# What color are wild caught yellow labs?



## lt1bbody (Sep 19, 2013)

I have 4 yellow labs. 2 males and 2 females. I also have 30 fry from them. I did a little research on the color of the one male I have. He has blue cheeks and barring. I read that it is a dominance thing. I also read that this coloring is something that occurs in the wild and that it has been breed out for the more vibrant yellow. Can someone clear this up for me?


----------



## Iggy Newcastle (May 15, 2012)

I have also read the same thing. Seen pictures of wild caught males with the dark beards. Interested to see other comments on this...


----------



## Lifetime Journeyman (Sep 26, 2013)

I have a mature male who has silver blue cheeks and very faint bars, not nearly as dark as yours shows. Got him at a LFS.


----------



## ITALIAN926 (Jul 31, 2012)

I can't find any photos of wc labs that looks like yours. Why do u believe yours are wc?


----------



## lt1bbody (Sep 19, 2013)

ITALIAN926 said:


> I can't find any photos of wc labs that looks like yours. Why do u believe yours are wc?

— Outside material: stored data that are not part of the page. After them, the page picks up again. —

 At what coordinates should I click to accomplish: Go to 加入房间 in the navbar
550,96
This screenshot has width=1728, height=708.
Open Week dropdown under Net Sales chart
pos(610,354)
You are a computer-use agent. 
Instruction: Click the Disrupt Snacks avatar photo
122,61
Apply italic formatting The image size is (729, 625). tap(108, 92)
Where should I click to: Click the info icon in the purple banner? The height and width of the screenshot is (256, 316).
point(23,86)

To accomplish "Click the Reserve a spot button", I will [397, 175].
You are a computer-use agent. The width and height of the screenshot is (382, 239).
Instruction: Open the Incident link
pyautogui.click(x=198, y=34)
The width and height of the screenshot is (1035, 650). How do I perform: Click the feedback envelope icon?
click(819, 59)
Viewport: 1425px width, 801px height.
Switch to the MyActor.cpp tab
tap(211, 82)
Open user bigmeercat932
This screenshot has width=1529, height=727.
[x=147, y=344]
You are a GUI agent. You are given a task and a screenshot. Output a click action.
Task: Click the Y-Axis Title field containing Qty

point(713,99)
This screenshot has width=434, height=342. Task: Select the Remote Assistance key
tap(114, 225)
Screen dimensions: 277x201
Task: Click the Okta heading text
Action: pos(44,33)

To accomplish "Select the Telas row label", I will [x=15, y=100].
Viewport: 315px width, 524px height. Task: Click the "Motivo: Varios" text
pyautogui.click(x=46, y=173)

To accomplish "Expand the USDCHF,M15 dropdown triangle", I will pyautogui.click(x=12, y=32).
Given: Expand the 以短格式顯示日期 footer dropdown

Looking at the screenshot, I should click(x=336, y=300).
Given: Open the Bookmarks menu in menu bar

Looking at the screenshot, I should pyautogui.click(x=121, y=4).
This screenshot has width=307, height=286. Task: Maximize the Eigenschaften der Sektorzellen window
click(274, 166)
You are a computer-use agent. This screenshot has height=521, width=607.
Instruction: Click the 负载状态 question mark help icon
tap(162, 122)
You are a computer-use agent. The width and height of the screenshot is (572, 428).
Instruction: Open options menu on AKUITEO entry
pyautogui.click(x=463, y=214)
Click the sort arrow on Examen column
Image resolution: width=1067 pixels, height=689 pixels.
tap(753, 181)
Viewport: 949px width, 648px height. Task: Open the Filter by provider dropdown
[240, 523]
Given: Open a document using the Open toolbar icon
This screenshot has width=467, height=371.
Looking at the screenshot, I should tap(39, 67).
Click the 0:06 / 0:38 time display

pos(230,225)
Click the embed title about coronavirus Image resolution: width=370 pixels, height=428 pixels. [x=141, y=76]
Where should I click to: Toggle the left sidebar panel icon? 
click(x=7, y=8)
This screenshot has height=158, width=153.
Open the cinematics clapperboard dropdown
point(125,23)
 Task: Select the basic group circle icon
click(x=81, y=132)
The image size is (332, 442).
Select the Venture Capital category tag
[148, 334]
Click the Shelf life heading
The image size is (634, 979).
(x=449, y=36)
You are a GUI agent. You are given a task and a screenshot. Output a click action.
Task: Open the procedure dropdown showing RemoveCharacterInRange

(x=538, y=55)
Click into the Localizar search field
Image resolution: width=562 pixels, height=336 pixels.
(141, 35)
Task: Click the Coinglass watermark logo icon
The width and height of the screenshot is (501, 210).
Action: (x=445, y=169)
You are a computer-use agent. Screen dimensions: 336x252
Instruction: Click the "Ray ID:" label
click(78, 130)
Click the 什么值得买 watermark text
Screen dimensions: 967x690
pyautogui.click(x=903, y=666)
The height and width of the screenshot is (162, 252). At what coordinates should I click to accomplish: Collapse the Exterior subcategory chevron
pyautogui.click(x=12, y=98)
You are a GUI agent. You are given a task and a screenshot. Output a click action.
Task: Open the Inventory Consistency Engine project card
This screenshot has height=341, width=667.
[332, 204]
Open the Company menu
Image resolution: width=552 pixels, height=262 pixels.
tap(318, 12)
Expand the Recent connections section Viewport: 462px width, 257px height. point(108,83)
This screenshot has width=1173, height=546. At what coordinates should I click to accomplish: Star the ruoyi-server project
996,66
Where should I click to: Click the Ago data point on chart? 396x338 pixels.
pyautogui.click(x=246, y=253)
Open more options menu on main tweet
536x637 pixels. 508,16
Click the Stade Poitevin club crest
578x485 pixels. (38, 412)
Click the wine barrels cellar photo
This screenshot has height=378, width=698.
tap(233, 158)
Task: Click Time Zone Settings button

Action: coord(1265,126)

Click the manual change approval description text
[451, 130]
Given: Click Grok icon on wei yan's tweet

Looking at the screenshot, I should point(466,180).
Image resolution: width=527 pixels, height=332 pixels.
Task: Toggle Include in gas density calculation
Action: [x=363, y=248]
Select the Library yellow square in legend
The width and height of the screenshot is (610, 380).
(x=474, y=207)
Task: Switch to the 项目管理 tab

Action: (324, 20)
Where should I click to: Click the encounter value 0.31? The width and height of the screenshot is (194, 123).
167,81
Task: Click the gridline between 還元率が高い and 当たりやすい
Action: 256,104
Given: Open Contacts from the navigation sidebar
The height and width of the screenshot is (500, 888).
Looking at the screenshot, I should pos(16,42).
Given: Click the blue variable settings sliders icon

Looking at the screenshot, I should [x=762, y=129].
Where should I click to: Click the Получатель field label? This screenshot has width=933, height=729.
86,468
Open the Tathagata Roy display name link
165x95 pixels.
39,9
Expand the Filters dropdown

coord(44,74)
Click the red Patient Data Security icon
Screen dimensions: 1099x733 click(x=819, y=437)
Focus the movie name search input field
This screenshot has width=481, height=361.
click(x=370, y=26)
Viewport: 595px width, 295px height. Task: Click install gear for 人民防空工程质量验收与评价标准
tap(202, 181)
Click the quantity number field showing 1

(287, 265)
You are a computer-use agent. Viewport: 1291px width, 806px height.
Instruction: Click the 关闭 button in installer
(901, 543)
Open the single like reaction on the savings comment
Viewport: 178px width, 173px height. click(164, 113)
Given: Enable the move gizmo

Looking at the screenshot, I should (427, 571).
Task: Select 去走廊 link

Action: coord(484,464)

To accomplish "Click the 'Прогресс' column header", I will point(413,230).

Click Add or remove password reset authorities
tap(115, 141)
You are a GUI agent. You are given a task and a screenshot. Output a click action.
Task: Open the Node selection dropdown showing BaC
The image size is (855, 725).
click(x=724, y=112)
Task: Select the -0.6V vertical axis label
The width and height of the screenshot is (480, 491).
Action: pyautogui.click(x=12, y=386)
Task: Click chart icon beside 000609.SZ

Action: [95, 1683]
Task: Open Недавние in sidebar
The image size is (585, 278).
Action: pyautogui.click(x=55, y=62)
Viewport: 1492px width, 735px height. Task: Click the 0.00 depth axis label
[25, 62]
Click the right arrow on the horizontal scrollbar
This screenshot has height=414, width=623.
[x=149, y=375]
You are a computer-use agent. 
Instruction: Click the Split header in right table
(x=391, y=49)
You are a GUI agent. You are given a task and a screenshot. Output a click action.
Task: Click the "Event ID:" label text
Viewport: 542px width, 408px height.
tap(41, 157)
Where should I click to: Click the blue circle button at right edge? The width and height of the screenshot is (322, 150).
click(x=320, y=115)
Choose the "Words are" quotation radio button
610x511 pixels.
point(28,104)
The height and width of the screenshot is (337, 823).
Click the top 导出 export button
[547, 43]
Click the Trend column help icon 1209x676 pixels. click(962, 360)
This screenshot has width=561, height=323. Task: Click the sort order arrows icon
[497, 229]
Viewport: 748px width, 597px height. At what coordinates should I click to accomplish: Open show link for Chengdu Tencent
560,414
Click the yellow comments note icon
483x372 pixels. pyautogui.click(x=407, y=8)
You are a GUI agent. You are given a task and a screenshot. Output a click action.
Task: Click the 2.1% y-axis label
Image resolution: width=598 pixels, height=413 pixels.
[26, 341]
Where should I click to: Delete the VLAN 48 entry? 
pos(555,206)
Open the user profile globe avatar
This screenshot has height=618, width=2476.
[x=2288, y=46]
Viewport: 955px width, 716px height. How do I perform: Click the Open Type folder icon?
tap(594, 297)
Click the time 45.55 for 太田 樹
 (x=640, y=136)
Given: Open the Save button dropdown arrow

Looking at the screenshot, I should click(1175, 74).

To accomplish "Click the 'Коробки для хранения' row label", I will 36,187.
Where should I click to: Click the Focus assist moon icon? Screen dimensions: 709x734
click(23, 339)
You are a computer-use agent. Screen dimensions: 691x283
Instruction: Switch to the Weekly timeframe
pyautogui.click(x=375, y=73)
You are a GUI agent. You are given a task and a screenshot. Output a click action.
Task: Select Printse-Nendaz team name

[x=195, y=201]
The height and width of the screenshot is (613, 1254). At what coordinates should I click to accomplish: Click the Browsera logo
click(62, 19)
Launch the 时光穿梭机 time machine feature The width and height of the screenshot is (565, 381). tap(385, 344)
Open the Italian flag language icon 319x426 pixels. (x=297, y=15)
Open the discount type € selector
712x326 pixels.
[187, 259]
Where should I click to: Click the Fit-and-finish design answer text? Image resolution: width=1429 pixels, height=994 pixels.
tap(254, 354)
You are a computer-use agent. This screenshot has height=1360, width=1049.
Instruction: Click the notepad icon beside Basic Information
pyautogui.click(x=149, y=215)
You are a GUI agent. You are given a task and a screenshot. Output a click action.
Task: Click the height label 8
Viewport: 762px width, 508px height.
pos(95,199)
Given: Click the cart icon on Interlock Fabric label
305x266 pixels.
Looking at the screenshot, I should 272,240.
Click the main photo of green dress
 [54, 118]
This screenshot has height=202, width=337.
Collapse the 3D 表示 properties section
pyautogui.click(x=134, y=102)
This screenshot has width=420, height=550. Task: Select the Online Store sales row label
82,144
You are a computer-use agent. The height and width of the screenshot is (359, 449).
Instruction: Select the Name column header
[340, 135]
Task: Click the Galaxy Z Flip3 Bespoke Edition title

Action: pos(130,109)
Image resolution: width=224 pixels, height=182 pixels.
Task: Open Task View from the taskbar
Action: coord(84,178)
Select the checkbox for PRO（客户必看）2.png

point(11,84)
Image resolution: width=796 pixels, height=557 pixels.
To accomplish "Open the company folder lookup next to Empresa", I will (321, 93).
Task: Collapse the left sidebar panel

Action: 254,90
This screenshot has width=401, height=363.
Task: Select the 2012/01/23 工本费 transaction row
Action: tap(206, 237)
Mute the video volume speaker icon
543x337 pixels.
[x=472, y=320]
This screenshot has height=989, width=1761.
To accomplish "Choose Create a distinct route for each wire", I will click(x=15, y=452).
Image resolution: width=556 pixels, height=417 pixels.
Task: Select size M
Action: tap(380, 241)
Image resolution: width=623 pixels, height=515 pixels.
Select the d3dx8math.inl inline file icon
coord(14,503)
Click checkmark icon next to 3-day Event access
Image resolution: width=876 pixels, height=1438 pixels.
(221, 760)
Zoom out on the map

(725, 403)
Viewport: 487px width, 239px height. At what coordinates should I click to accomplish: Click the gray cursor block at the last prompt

I don't know if it was a wild caught one. I just read that they may look similar to mine. Most pictures of the yellow labs I've seen are solid yellow. I'm just curious on why there aren't many like mine.


----------



## rennsport2011 (Oct 21, 2013)

Never seen such markings on the Wildcaughts around here. Have up to F3's from the still existing wildcaughts... nope, no markings there either.


----------



## loverland (Oct 7, 2013)

I haven't done this in a while (probably a couple years), but Ad Konings used to be very responsive with questions about Lake Malawi fish. I think he can be contacted via Cichlid News Press. Again, USED to be. But, he's confirmed species for me before.

We can speculate all day long on why fish A looks different from fish B, but you won't know for sure until you ask the master.


----------



## GTZ (Apr 21, 2010)

I don't believe that this sort of coloration is common in the wild. It's most likely the result of line breeding.


----------



## noki (Jun 13, 2003)

Seems to happen with large overgrown males.


----------



## Hock (Mar 23, 2012)

TBH, It looks like a hybrid.....


----------



## Iggy Newcastle (May 15, 2012)

Here's an old post talking about similar looking L. caeruleus. Some bickering going on but maybe some answers for you:

http://www.cichlid-forum.com/phpBB/viewtopic.php?f=14&t=239961


----------



## ITALIAN926 (Jul 31, 2012)

This should not be a debate at all. Yellow labs in the lake look like this, or are pure yellow. Which is it. Where are the malawi fisherman? Do they speak english?


----------



## noki (Jun 13, 2003)

The question is whether males get that ugly look in nature, or just after many generations tank raised. Or to be honest, one wonders if there was a hybridization many generations ago. It is hard to be certain.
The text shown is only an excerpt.